Antalya Cehennemi
Bu sezona baktığımızda Rıza Hocanın sihirli dokunuşunu görmemek fesatlık olur sanırım …
2015 yılının son aylarında kavuştuk stadımıza. Aslında hiç de iç açıcı olmayan sonuçlarla başlamıştık yeni stad maceramıza. Ancak 2016 öyle bir geldi ki geçen sezonun ikinci yarısı olan Morais dönemi ve bu sezonun ilk yarısını kapsayan 2016 yılında takımımız evinde toplam 16 maç yaptı. Bu yıl periyodunda Fenerbahçe (2) ,Galatasaray, Bursaspor ve Trabzonspor gibi takımların içlerinde bulunduğu toplam 10 maçı kazandı. Sadece iki kez yenilen takımımız, dört kez de beraberlikle sahadan ayrıldı. Bu sonuçlarla beraber Antalya rakipleri için tam bir cehenneme döndü. Rakipler tekrardan Antalya’yı deplasman gibi deplasman görmeye başladı. Stat sorunuyla boğuştuğumuz o beş yıla bakınca kahroluyorum. Şu atmosferi daha önce yakalayabilsek, belki şu anda şampiyonluğa oynuyorduk.
Bu sezona baktığımızda Rıza Hocanın sihirli dokunuşunu görmemek fesatlık olur sanırım. Hoca başarısı gün gibi ortada. Alınan seri galibiyetler ikinci yarı öncesi içimizde tuhaf bir Avrupa heyecanı yaratıyor. Yapılacak 1-2 nokta transfer belki de bu hedefi daha da kolaylaştırır.
Takımımızın sezon başında kötü gittiği, lige demir attığı dönemde taraftarımızın verdiği desteği es geçmek istemiyorum.
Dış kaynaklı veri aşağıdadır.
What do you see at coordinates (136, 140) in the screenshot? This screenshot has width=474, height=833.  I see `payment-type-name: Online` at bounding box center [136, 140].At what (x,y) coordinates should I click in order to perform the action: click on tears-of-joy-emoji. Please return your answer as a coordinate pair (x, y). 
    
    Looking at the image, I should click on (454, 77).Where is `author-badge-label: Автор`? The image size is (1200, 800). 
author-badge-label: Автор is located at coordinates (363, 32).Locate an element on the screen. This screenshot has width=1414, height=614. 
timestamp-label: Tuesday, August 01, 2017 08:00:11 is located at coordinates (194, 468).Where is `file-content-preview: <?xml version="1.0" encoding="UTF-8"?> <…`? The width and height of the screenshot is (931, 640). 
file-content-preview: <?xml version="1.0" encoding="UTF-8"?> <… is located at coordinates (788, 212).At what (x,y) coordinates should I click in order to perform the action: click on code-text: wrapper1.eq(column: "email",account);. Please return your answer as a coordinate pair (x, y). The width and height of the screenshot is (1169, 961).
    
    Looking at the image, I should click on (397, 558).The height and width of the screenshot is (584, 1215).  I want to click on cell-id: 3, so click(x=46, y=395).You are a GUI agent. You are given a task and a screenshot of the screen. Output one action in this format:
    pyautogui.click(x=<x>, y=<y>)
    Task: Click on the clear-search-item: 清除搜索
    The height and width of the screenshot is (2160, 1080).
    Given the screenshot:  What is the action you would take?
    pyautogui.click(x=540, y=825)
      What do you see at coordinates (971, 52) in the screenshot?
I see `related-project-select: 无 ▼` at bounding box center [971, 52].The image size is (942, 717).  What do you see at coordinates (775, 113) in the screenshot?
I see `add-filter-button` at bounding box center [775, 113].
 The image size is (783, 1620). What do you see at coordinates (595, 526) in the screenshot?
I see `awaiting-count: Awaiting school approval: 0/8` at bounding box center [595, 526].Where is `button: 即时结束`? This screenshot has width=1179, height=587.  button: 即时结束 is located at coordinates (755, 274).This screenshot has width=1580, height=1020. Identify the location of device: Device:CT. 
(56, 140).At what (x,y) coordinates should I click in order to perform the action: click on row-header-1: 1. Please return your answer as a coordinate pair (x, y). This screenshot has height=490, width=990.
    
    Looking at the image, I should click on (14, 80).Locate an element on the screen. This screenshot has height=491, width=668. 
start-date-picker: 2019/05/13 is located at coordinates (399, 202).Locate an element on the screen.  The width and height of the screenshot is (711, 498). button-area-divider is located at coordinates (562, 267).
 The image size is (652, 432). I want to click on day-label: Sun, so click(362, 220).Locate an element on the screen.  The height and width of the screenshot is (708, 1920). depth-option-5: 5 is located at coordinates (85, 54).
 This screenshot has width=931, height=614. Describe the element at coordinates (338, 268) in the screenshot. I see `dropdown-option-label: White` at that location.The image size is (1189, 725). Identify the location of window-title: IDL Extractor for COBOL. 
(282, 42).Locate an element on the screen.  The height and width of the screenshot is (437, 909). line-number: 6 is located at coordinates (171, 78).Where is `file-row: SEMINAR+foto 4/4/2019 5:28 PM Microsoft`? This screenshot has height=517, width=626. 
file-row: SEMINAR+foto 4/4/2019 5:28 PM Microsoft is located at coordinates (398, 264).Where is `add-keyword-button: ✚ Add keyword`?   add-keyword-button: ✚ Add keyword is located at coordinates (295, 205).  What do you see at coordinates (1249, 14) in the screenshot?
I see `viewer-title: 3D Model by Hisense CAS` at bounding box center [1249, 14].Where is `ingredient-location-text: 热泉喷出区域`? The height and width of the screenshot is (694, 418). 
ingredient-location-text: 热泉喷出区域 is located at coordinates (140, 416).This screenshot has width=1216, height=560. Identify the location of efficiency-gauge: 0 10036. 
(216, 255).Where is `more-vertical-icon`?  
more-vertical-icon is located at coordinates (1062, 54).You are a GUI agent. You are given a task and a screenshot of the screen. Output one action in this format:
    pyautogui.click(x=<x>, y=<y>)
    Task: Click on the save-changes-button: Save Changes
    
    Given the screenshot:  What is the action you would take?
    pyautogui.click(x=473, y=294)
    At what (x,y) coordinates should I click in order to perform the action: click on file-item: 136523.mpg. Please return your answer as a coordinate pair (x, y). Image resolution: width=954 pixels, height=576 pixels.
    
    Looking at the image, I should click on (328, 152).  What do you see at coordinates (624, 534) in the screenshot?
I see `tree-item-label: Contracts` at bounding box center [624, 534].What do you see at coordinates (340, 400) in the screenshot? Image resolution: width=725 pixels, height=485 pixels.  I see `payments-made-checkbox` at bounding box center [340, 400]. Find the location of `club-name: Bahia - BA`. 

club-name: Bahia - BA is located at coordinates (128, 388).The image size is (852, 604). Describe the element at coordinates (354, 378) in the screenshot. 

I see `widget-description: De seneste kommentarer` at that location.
Büyük diye nitelendirilen takımların iç sahada 15.000 rakamı zor gördüğü Süper denen ligde o dönemde düşme hattında olmamıza rağmen en kötü 8-9 otobüs deplasman yapan, iç sahada 10 bin kişiye oynayan bu takımın taraftarları saygıyı çok fazlasıyla hak ediyor.
Başarılı bir yılı geride bıraktığımızı düşünerek 2017 yılının camiamız açısından başarılarla dolu bir yıl olmasını temenni ederim.